Attorneys, Civil Procedure, Family Law, Judges

THE JUDGE HAD BEEN MADE AWARE A WEEK BEFORE THE HEARING THAT MOTHER’S ATTORNEY WAS NO LONGER REPRESENTING HER; AT THE HEARING MOTHER EXPLAINED SHE HAD COMMUNICATED WITH ANOTHER LAWYER WHO COULD NOT ATTEND THAT DAY; MOTHER ASKED FOR AN ADJOURNMENT; THE JUDGE ABUSED HER DISCRETION IN DENYING THE REQUEST (FOURTH DEPT).

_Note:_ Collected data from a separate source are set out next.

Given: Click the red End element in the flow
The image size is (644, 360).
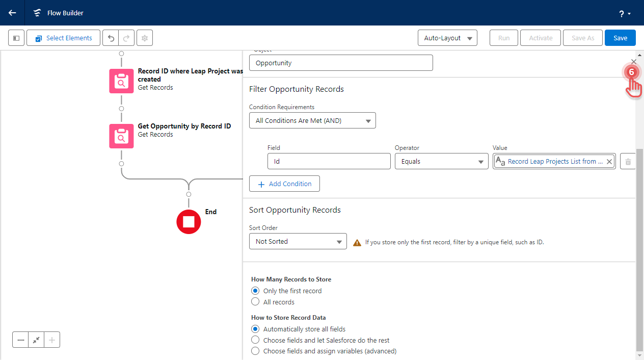Looking at the screenshot, I should [189, 222].
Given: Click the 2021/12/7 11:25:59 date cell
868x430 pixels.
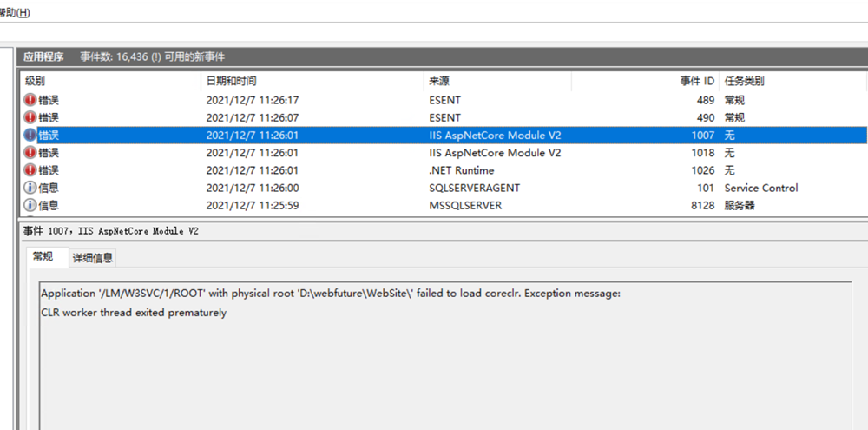Looking at the screenshot, I should tap(252, 206).
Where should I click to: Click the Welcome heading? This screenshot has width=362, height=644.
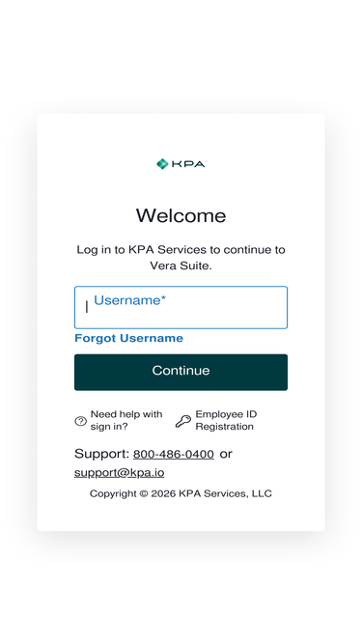point(181,215)
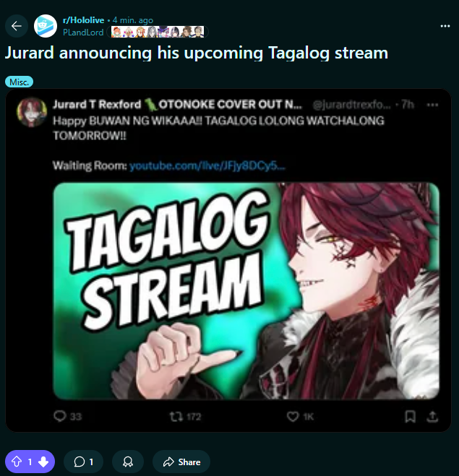This screenshot has height=476, width=459.
Task: Open the Tagalog Stream thumbnail image
Action: click(x=246, y=291)
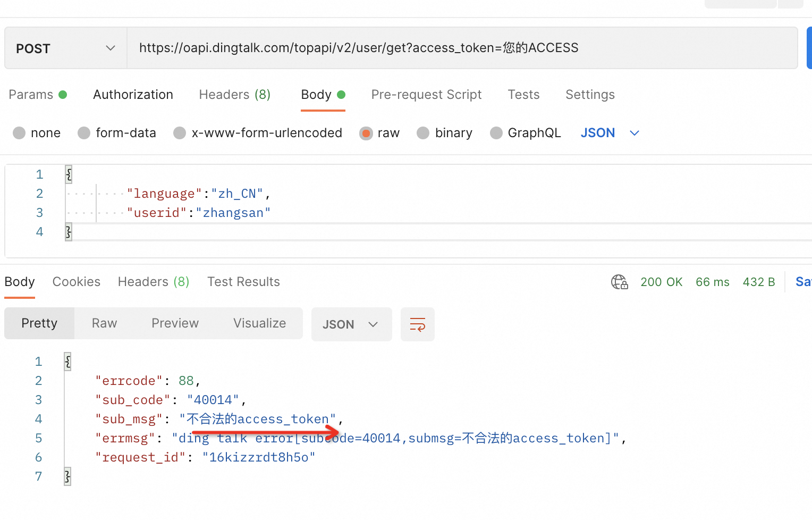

The Fourth Department, reversing Family Court in this custody proceeding, determined mother’s request for an adjournment should have been granted. Mother’s relationship with her attorney had broken down. The attorney had notified the judge a week before and the attorney did not appear for the hearing. At the hearing, mother told the judge she had communicated with another lawyer (who had other obligations) and asked for an adjournment. The request denied and mother represented herself:

Approximately one week prior to the hearing on the father’s petition, the mother’s attorney informed Family Court that there had been a breakdown in her attorney-client relationship with the mother, as a result of which she was no longer representing the mother, and she requested an adjournment of the hearing. On the morning of the hearing, the court failed to make any inquiry of the mother concerning the fact that her attorney was not present at the hearing, nor did the court make any mention of the attorney’s adjournment request. The mother herself then sought an adjournment and confirmed to the court that there had been a fundamental breakdown in the relationship with her attorney. The mother explained that she had spoken to, and scheduled a meeting with, a new attorney and that the new attorney could not be present due to a preexisting obligation. …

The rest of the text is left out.